Collectively, our data indicate that blueberries preserve NO bioavailability and reduce Ang II-mediated oxidative stress and inflammatory signaling in HAECs. We also provide evidence that these protective effects may be mediated by increased NRF2 transcriptional activity. Thus, targeting NRF2 is likely of major clinical significance. For example, NRF2 agonist tert-butylhydroquinone (tBHQ) prevented hypertension and vascular oxidative stress in a two-week Ang II infusion model in mice [60]. However, NRF2 genetic knockout mice did not experience this protection following tBHQ, illustrating the importance of NRF2 activation in attenuating hypertension.

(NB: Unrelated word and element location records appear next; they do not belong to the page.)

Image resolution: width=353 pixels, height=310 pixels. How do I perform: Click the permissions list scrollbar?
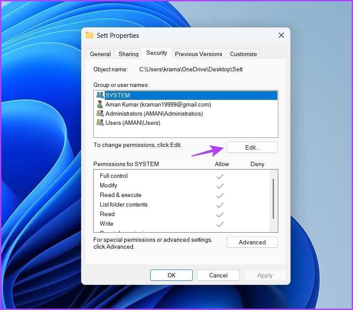(273, 199)
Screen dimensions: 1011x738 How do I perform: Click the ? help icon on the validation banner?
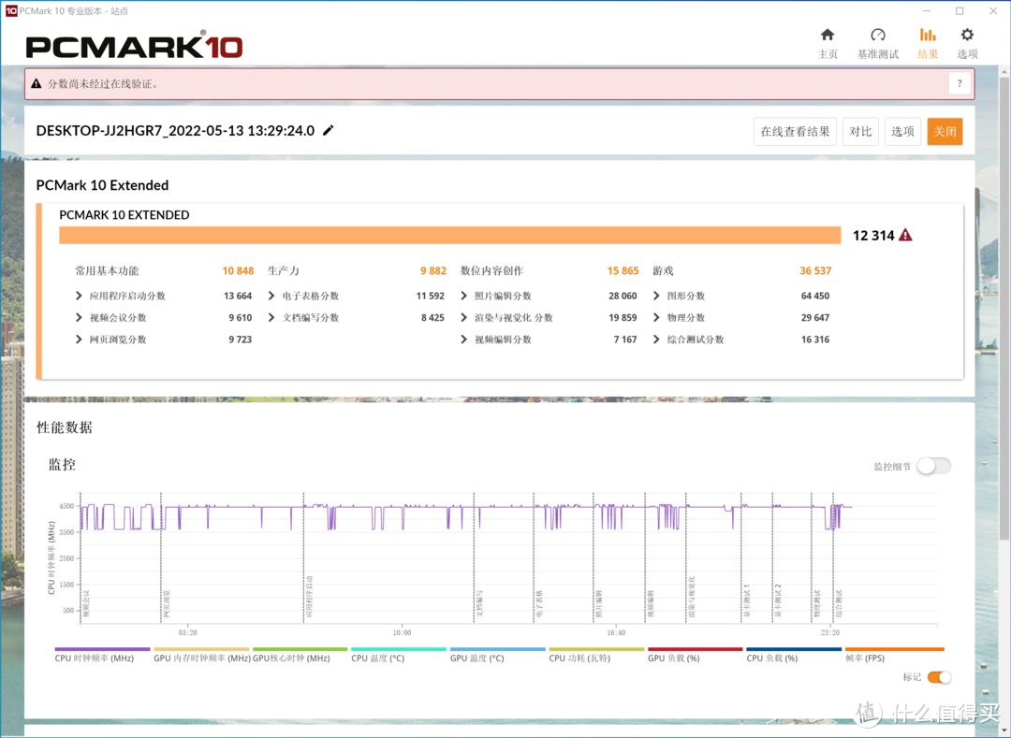coord(959,83)
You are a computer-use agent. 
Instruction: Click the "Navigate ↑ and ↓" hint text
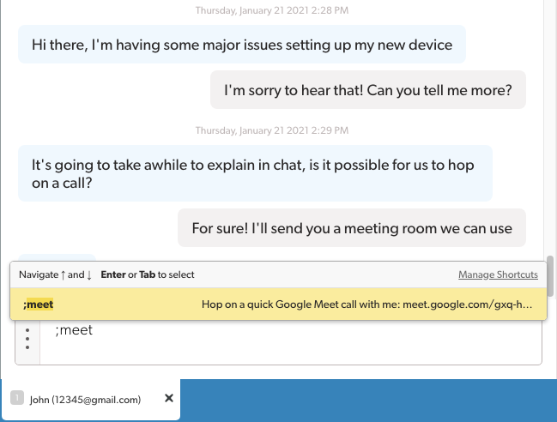pos(55,274)
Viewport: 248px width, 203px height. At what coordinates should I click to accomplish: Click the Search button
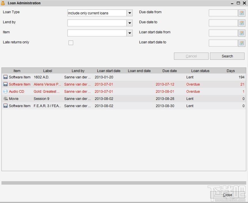(x=227, y=56)
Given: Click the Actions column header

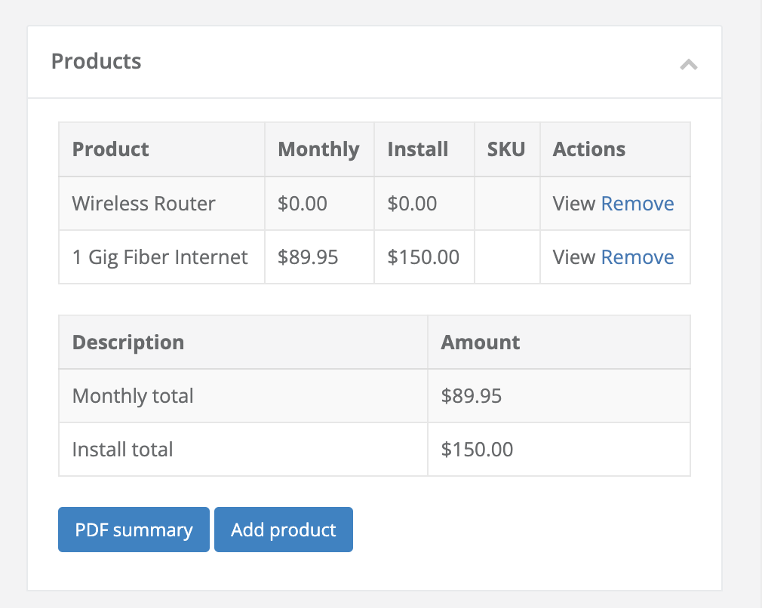Looking at the screenshot, I should 589,149.
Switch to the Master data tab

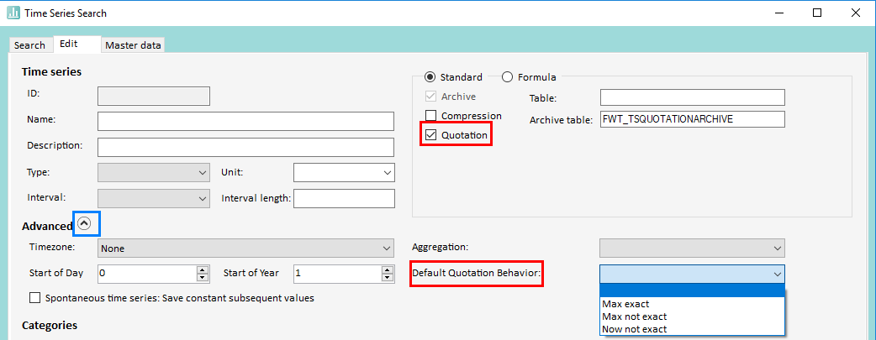click(x=133, y=45)
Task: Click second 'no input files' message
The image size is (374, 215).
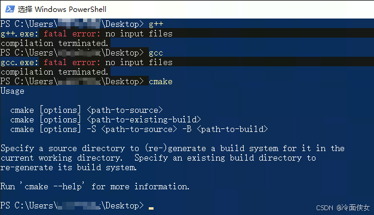Action: point(139,63)
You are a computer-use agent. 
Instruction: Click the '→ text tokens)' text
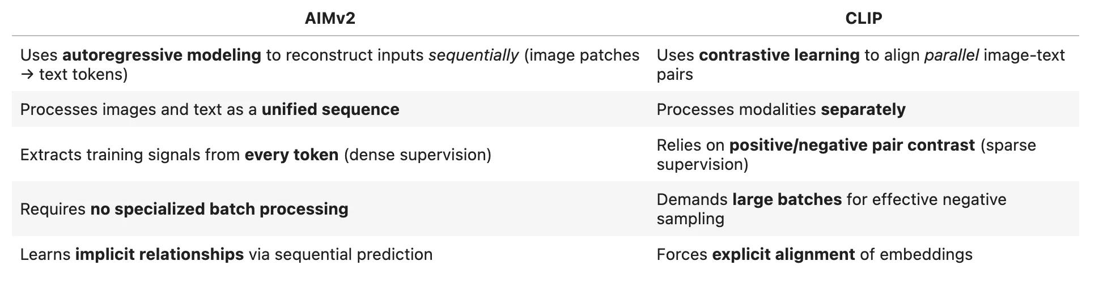[x=74, y=75]
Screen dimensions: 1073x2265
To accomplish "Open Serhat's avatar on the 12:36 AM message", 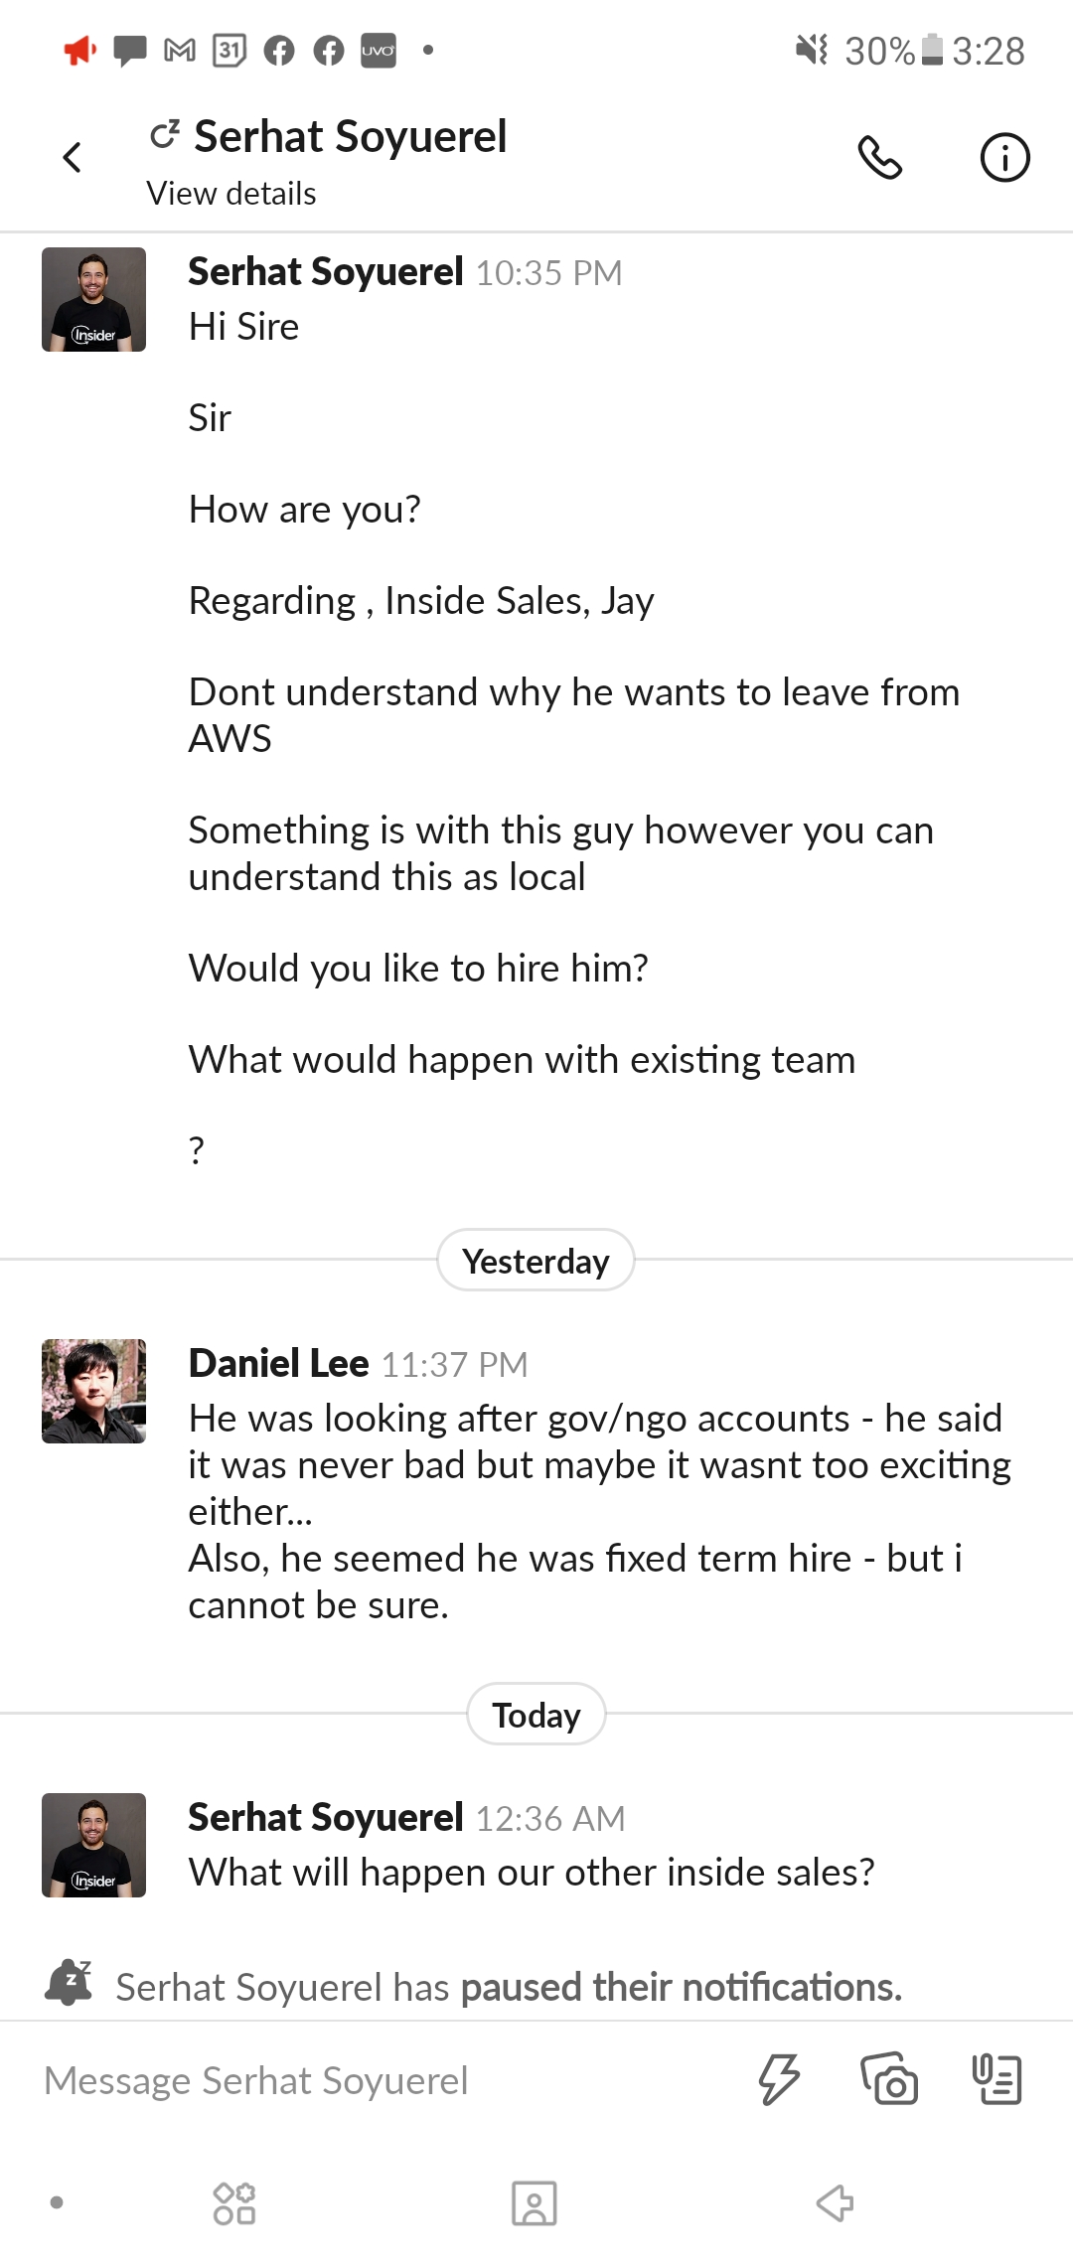I will click(93, 1845).
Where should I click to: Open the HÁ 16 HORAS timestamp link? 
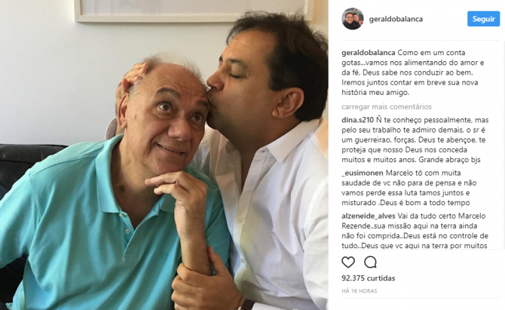pos(359,291)
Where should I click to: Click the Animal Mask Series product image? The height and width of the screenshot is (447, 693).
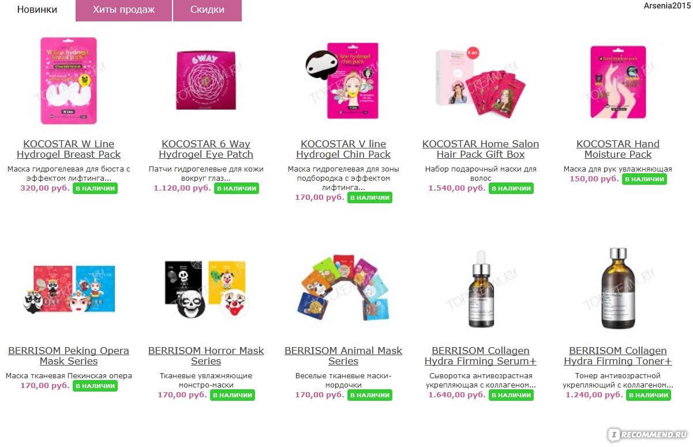point(344,287)

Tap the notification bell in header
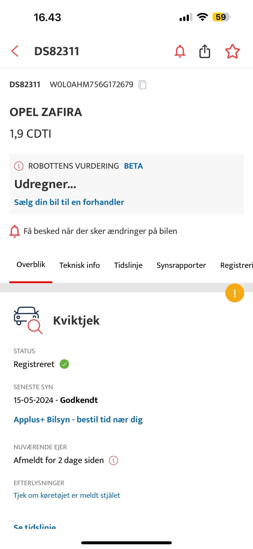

We have demonstrated the anti-hypertensive effects of blueberry consumption clinically in a prior investigation [24]; however, the role of NRF2 in mediating these anti-hypertensive effects was not evaluated. As demonstrated in the present study in vitro with BPE, NRF2 and its activity is also increased in vivo following polyphenol-rich fruit consumption in peripheral blood mononuclear cells in human volunteers [61]. Anthocyanins, such as those found in blueberries, appear to be directly involved in NRF2-mediated ARE-activation [62], and this may be due to polyphenol–protein interaction with KEAP1, leading to NRF2 accumulation in the cell [63]. A number of clinical studies have been conducted utilizing NRF2 inducers, such as dimethyl fumarate, bardoxolone methyl, oltipraz, and sulforaphane [64]. However, blueberries are safe and free of side effects, comparatively low cost, and may be effective inducers of NRF2 activation clinically. Future studies should aim to investigate the NRF2-mediated role of blueberries in hypertension using genetically modified animal models as well as clinical studies.